**Task statement**
Reproduce word for word the stretch of the repair-costs passage from "59 It should" through "per cent cap?".

++++ Passage ++++

The costs in respect of project management consultants or other
construction-related advisors that Manchester contends provide a
benefit to all
individual proprietors (other than Manchester) or the body corporate shall be
made available in writing, together
with supporting documentation to the
secretary of the body corporate. Any dispute about whether benefit is provided
to all individual
proprietors (other than Manchester) or the body corporate
shall be determined under the dispute resolution provisions of this
Scheme.
- 21.3 The Cost of
Repairs to the Units and Common Property situated at level 12 of the Building
shall be separately assessed and paid
by Manchester, provided that Manchester
shall give to and consult with the Body Corporate all documents and or
information in connection
with any design element, pricing, quantity
surveyor’s or other review of prices, contracts and or sub-contracts with
the intent
that any works undertaken and to be paid by Manchester shall be
transparent from the outset.
- 21.4 Manchester
shall pay the cost of repairs of common property to all levels calculated in
accordance with the unit entitlement
(now known as ownership interest) of
Manchester’s unit.
(emphasis added to replacement wording)
59 It should be noted that the scheme was not reprinted in full
following the Fogarty variation judgment. Instead the sealed order following
the
judgment indicates the specific words to be deleted and the words that replaced
them in cls 21.2 and 21.4 respectively.
Did
the variation remove the 11.88 per cent cap?

++++ Information shown ++++

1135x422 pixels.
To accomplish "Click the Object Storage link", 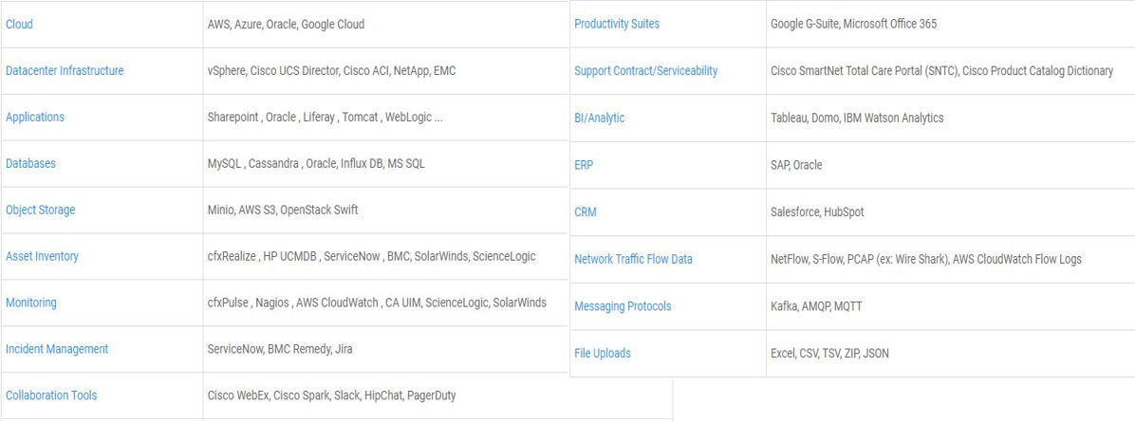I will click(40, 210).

++++
++++ Information shown ++++

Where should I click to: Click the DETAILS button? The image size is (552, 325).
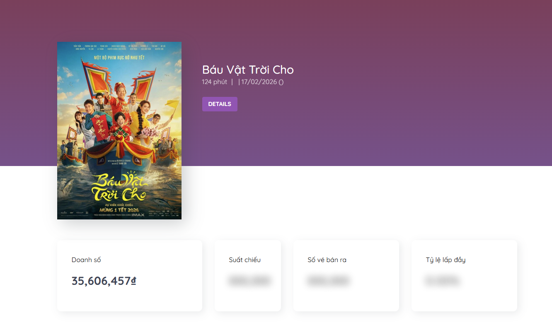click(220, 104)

++++

**Answer to this exercise**
59 It should be noted that the scheme was not reprinted in full
following the Fogarty variation judgment. Instead the sealed order following
the
judgment indicates the specific words to be deleted and the words that replaced
them in cls 21.2 and 21.4 respectively.
Did
the variation remove the 11.88 per cent cap?